Day 4: Jurors expect long, thorough witness testimonies on Thursday

Mason Sisk is on trial for killing his five family members
Day 4: Jurors expect long, thorough witness testimonies on Thursday
Published: Sep. 15, 2022 at 8:23 AM CDT|Updated: Sep. 15, 2022 at 9:21 AM CDT

LIMESTONE Co., Ala. (WAFF) - Jurors are expecting a long day of hearing witness testimony and examining the evidence on the fourth day of Mason Sisk’s capital murder trial.

Sisk is facing four capital murder charges for the deaths of his father, stepmother and three siblings.
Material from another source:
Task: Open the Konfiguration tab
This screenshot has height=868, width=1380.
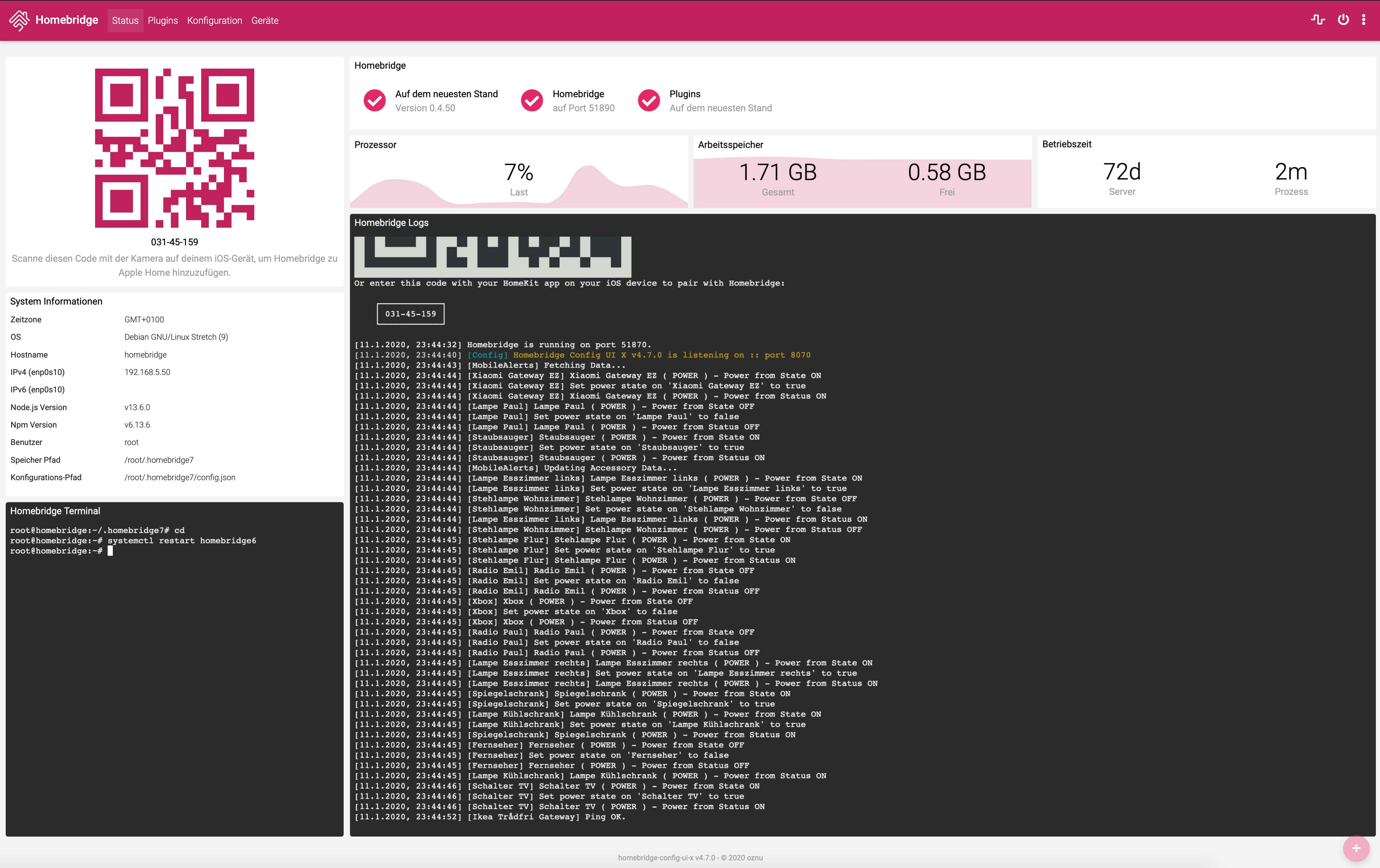Action: (x=214, y=21)
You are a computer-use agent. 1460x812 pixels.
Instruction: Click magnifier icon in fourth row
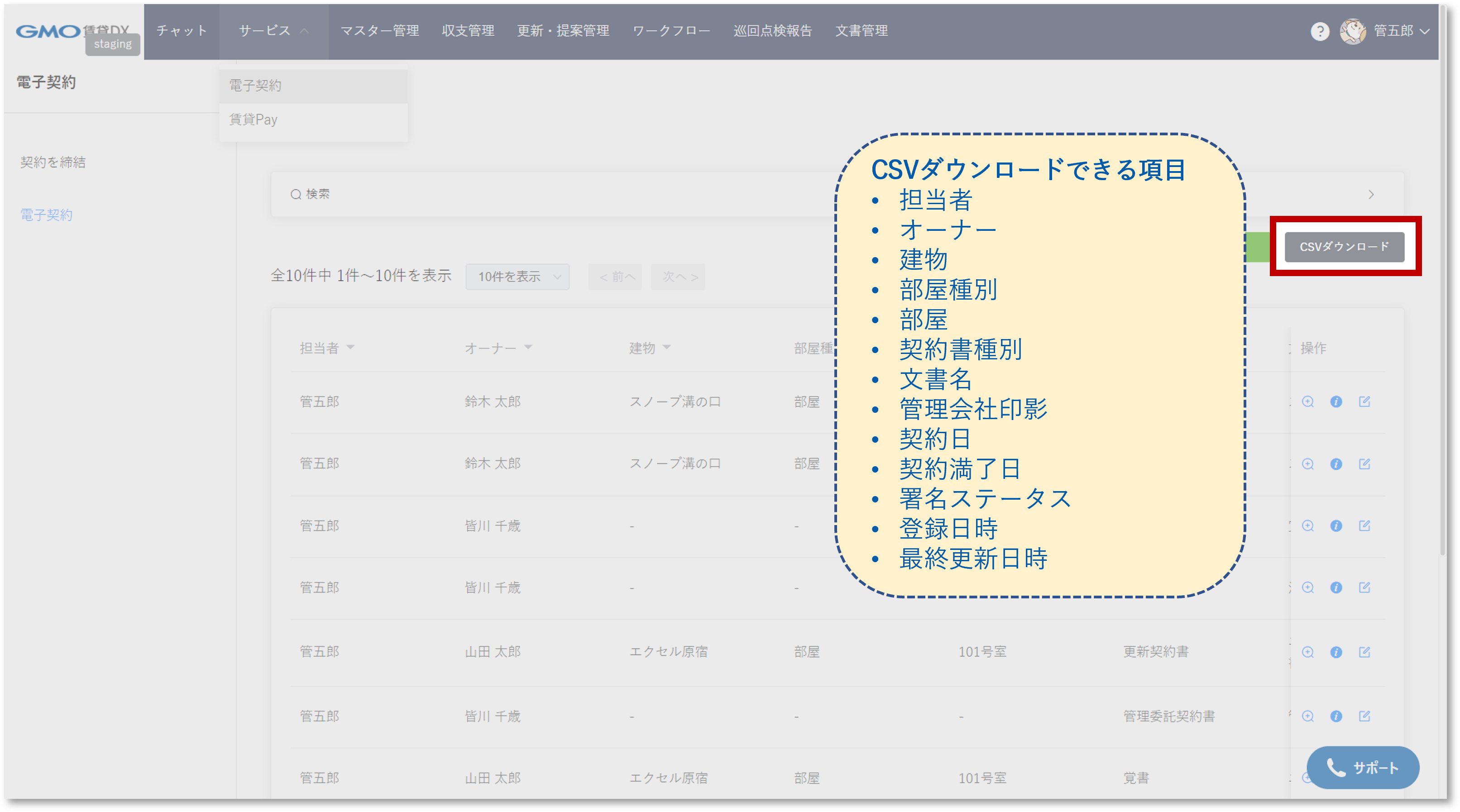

The day started at 8:15 a.m. This is 45 minutes earlier than usual. The early start will allow the courtroom to hear today’s long testimonies. One witness expected to come to the stand is former Limestone County Sheriff Mike Blakely who’s awaiting a response to an appeal of his own conviction.

Shortly after court started on Thursday, the defense entered a motion for a mistrial due to a chain of custody issue.

Lawyers for the defense and prosecution met with the judge away from the jury, according to our reporters in the courtroom. The state said they are waiting on the FBI to access Mary and John Sisk’s phones. The defense argued this is too late in the trial to introduce new evidence to look over. The judge ruled if exculpatory evidence is found on the phones, a mistrial will be called.

A Limestone County investigator was the first to take the stand on Thursday.

Investigator Caleb Durden testified on Thursday about the crime scene photos he took. One photo showed small plastic bags and a digital scale in the basement of the home. Earlier this week, Matt and Angie Patti testified that John Sisk had been hiding drugs in the home.

Entering Thursday, the jury has already endured two days of listening to witness testimony, looking at graphic videos and viewing photos related to the murders.

On Wednesday, Limestone County District Attorney Brian Jones showed photos of the Sisk family member’s autopsies.

Investigators believe they were sleeping when Mason Sisk shot them which raised some questions from Sisk’s defense attorneys.

They say Mason was 14 years old at the time and didn’t know how to use a gun. They want to know how he could use one to kill five people. Meanwhile, the prosecution argues it doesn’t matter who is using it if the gun can is in close range to a sleeping victim.

A day earlier, the jury heard from Matt and Angie Patti, close friends of Mason’s father, John, and stepmother, Mary.

They were brought forward by the state because they reported their gun stolen the weekend the Sisk family visited them. That gun was tied to the murder of the five Sisk family members.

The couple and other witnesses spoke to John Sisk’s character. They said he treated Mary poorly and had drugs in the house.

Eleven hours into the day Sisk’s former girlfriend and another friend of his were brought to the stand.

The people in the courtroom have faced a grueling couple of days and so far Thursday was the longest.